Task:
Whenever a line in this data holds the word "avatar", report that line in full.

==== Records provided

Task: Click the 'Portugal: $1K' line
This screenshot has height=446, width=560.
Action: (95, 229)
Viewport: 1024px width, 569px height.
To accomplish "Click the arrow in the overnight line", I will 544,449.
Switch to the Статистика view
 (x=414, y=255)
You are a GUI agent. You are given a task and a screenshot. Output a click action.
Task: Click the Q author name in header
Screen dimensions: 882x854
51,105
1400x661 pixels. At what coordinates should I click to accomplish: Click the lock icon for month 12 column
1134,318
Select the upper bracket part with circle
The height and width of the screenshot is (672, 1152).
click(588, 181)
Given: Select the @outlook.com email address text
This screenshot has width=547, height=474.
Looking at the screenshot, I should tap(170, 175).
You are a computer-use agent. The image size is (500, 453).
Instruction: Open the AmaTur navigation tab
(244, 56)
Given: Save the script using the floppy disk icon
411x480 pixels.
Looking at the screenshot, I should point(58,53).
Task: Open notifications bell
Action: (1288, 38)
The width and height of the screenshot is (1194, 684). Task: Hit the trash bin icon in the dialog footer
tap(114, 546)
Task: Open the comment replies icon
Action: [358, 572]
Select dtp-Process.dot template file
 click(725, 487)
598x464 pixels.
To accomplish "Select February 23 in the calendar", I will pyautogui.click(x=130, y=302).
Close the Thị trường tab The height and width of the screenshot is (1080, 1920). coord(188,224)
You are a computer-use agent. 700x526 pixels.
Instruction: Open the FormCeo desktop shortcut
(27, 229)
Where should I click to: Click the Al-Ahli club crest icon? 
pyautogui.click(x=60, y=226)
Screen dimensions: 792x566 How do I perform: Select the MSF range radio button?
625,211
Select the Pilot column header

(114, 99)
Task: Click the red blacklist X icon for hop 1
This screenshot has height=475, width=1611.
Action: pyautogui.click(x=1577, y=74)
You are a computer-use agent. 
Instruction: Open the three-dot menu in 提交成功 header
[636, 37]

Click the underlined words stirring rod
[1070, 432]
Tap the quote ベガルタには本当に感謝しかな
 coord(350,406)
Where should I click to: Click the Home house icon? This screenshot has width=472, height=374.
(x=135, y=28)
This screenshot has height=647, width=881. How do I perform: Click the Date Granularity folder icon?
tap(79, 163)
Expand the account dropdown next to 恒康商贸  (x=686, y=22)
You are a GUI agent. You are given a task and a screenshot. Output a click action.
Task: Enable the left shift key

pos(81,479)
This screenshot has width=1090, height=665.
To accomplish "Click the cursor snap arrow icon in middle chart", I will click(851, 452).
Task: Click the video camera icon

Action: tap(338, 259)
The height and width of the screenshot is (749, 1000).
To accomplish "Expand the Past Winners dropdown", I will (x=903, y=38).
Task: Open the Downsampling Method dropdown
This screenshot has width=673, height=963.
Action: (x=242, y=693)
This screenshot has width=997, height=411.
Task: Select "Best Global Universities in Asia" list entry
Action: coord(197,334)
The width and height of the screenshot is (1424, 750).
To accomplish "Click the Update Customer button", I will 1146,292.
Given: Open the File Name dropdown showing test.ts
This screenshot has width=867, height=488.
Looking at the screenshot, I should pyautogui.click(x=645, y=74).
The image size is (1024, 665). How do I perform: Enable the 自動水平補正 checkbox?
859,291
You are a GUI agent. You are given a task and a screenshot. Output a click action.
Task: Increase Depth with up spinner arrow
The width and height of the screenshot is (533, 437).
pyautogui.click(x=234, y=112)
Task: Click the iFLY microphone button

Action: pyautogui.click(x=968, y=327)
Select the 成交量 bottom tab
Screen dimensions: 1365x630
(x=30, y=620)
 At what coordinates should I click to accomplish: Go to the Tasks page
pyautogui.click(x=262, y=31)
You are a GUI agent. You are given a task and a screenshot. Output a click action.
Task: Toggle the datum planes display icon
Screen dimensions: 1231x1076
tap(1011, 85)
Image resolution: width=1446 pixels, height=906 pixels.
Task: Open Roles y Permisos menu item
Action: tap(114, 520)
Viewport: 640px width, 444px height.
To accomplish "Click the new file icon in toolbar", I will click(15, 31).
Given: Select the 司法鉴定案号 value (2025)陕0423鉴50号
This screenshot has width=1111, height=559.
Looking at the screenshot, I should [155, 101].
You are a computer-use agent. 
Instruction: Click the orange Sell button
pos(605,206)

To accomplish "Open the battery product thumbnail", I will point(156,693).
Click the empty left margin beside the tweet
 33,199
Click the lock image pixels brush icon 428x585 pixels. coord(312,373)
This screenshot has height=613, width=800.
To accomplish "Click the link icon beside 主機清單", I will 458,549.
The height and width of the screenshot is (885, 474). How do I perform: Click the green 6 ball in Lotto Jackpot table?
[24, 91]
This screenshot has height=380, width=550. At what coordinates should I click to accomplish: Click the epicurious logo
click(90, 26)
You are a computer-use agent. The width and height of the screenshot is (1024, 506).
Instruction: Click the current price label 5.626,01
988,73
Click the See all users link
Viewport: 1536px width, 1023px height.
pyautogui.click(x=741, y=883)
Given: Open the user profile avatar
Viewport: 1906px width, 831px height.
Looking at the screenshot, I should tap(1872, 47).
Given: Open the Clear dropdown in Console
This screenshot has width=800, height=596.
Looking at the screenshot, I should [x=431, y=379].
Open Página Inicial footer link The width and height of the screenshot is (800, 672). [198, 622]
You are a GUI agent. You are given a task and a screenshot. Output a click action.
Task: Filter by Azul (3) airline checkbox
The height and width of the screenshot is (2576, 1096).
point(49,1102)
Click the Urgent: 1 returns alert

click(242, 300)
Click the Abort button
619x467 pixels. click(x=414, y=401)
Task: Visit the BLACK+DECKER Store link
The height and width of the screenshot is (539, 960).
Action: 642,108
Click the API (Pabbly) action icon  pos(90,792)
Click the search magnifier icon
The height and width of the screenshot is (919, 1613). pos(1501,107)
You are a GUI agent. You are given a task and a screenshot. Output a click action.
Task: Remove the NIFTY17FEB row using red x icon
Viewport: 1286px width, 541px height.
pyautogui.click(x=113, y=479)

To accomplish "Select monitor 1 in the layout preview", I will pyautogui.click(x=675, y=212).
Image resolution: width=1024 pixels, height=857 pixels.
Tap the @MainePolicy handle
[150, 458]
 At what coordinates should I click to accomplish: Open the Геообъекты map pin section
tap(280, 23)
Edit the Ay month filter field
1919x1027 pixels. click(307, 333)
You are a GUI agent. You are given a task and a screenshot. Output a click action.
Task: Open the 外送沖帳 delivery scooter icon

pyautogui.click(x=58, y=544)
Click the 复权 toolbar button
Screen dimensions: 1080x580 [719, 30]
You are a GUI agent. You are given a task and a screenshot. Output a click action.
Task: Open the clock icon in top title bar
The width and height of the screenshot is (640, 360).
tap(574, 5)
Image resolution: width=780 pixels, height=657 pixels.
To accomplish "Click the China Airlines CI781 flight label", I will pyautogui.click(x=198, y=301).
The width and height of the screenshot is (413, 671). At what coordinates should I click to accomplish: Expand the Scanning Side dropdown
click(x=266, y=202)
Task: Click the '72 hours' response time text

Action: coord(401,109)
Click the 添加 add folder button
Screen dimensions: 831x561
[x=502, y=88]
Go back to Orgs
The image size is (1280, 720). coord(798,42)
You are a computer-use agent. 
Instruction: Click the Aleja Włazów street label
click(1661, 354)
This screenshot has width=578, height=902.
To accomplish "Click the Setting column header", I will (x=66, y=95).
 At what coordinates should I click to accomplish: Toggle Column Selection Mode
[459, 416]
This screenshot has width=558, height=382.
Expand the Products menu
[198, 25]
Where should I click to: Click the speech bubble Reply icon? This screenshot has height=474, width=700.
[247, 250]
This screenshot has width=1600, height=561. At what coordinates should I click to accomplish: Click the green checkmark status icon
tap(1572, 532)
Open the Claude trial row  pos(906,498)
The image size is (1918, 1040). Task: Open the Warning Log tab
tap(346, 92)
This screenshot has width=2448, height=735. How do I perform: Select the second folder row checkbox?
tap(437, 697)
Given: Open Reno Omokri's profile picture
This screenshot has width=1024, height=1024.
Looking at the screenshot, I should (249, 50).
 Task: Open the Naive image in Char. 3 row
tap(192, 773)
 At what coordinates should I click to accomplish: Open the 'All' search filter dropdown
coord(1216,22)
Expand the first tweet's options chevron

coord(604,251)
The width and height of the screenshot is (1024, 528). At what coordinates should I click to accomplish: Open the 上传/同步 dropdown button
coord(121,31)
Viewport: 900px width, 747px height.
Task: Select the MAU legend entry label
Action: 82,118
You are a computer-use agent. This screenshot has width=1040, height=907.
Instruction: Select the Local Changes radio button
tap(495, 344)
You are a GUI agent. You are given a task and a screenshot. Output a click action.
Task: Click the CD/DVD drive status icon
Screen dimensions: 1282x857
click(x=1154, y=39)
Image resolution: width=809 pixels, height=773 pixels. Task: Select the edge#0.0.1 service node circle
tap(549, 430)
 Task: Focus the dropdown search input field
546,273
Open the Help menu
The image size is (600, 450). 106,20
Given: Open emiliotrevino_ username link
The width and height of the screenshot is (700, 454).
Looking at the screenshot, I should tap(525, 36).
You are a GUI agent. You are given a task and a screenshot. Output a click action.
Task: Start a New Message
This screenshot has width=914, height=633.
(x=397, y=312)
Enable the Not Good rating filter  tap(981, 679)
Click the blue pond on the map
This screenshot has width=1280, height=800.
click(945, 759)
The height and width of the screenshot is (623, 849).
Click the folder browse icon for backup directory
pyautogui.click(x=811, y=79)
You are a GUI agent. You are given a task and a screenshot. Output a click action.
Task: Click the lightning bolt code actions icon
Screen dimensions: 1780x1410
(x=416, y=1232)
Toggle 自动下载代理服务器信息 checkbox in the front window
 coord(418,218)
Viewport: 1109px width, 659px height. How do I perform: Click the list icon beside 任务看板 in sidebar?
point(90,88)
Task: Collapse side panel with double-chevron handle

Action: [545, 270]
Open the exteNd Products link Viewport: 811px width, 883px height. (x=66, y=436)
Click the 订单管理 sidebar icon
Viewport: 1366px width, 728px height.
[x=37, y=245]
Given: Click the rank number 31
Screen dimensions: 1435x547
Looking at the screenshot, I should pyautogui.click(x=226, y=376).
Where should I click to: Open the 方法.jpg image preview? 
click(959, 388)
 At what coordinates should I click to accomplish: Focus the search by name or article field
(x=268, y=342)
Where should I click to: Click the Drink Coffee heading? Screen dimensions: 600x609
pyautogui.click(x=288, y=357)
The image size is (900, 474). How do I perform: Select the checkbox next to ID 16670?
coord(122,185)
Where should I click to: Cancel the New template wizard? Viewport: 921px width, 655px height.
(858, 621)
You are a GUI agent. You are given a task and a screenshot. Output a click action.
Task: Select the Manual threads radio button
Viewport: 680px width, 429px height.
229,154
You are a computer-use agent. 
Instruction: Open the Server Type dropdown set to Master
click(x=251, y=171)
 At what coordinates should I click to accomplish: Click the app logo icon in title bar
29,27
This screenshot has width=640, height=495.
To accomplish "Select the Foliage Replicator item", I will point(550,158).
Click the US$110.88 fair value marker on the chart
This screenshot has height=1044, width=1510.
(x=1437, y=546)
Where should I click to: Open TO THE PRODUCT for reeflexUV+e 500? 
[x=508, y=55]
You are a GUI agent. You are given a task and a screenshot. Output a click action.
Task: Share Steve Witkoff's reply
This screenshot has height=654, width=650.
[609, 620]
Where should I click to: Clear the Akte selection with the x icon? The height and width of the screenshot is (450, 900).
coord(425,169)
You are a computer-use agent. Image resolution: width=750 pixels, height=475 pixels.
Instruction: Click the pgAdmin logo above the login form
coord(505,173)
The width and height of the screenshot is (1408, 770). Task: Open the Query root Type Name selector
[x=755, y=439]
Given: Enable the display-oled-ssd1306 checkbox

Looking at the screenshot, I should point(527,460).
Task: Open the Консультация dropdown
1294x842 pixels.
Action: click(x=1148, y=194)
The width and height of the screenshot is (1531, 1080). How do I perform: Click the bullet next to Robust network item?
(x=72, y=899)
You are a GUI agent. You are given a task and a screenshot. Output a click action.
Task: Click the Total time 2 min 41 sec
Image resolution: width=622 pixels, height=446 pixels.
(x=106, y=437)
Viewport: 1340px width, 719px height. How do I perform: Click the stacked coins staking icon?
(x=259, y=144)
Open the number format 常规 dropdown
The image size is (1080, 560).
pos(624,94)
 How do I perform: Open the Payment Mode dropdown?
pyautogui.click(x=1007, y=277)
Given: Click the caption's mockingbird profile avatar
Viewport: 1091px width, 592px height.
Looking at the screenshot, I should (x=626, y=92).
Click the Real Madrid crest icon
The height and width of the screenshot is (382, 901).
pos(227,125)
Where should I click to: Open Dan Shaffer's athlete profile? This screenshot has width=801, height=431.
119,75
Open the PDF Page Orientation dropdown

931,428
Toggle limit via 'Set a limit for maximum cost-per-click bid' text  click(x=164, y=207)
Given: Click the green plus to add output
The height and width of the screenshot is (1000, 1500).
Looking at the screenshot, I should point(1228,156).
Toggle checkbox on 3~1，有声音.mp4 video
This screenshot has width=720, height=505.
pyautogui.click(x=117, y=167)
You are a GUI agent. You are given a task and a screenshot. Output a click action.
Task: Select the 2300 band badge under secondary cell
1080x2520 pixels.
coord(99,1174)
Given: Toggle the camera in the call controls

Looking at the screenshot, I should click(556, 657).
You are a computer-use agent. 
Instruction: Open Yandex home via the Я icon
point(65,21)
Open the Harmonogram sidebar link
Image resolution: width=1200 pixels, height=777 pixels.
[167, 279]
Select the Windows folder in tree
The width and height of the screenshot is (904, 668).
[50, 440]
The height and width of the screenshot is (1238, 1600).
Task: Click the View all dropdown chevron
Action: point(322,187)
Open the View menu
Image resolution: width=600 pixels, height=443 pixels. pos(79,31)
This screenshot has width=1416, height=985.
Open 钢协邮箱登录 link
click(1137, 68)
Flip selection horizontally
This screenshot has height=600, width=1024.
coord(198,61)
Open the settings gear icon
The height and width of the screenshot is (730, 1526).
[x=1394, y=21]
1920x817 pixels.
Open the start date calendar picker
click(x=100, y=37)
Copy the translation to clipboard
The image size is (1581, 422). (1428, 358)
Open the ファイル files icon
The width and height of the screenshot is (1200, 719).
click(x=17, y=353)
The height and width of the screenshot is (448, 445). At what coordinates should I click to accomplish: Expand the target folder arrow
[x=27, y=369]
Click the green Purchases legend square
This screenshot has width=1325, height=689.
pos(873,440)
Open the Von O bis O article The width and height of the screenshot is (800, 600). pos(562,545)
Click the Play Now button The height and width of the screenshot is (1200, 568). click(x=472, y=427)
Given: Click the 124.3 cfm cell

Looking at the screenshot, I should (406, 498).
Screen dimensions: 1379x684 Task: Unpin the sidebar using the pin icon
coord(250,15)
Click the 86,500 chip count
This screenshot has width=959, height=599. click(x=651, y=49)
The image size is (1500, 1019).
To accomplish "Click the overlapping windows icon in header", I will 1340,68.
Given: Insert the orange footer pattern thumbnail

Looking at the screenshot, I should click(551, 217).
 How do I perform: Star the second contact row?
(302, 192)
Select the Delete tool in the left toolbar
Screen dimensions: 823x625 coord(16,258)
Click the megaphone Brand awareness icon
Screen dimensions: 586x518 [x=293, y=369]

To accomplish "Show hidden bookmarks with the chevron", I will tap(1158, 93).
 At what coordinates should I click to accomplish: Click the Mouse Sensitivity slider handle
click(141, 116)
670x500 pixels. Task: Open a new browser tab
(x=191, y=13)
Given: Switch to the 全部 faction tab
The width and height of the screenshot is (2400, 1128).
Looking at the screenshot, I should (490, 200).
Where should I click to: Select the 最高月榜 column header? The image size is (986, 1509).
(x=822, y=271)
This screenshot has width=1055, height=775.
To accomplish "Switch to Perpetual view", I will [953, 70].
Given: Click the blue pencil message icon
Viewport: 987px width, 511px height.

========

Exercise answer:
Given: Open the user profile avatar
Given: Click the caption's mockingbird profile avatar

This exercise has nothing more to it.